Work instructions:
When you reach the line that contains "You are a GUI" in the data below, start reproducing lines exactly, and stop after the line that contains "This screenshot has height=618, width=815.".

START Recorded data

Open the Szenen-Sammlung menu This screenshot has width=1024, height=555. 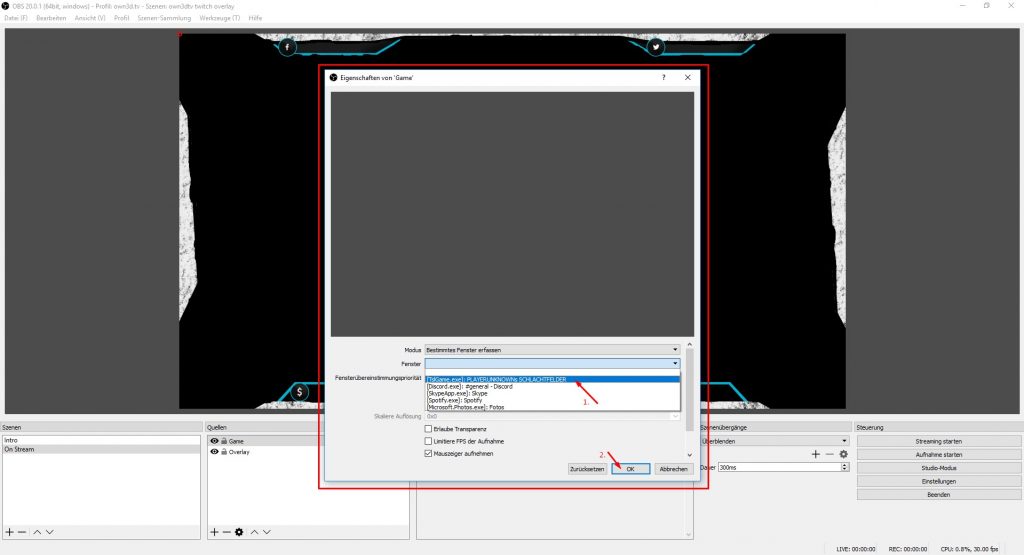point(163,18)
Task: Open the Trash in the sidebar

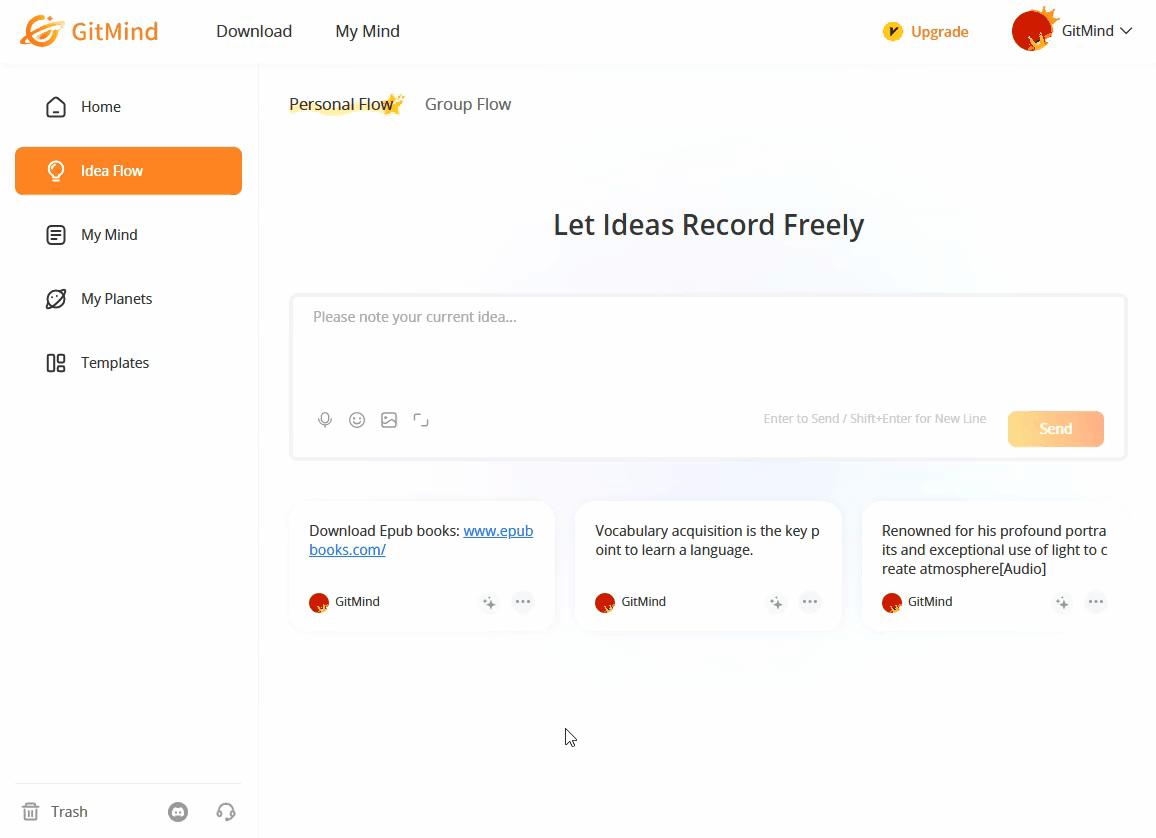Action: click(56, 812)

END Recorded data
START Recorded data

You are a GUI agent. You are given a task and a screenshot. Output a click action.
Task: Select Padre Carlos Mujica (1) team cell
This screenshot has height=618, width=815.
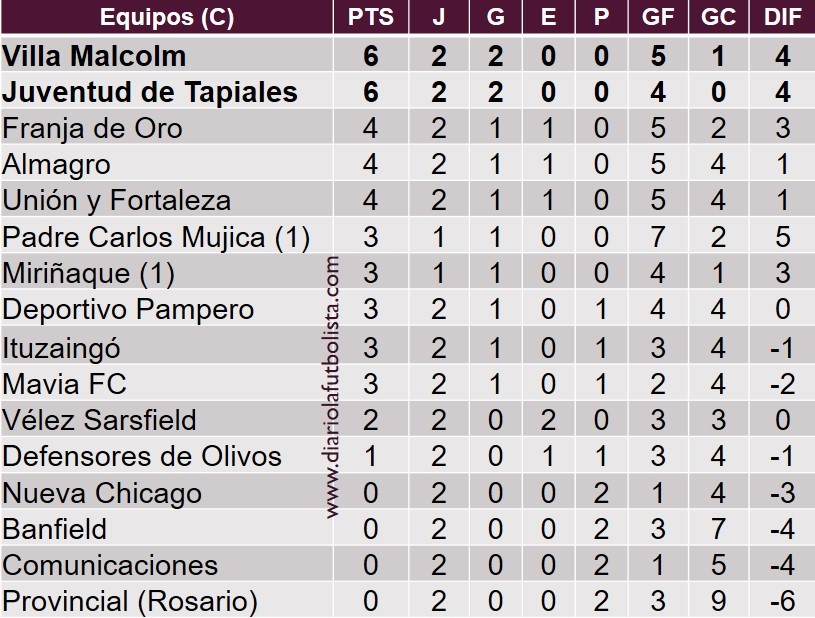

END Recorded data

Expected answer:
You are a GUI agent. You are given a task and a screenshot. Output a click action.
Task: Select Padre Carlos Mujica (1) team cell
This screenshot has height=618, width=815.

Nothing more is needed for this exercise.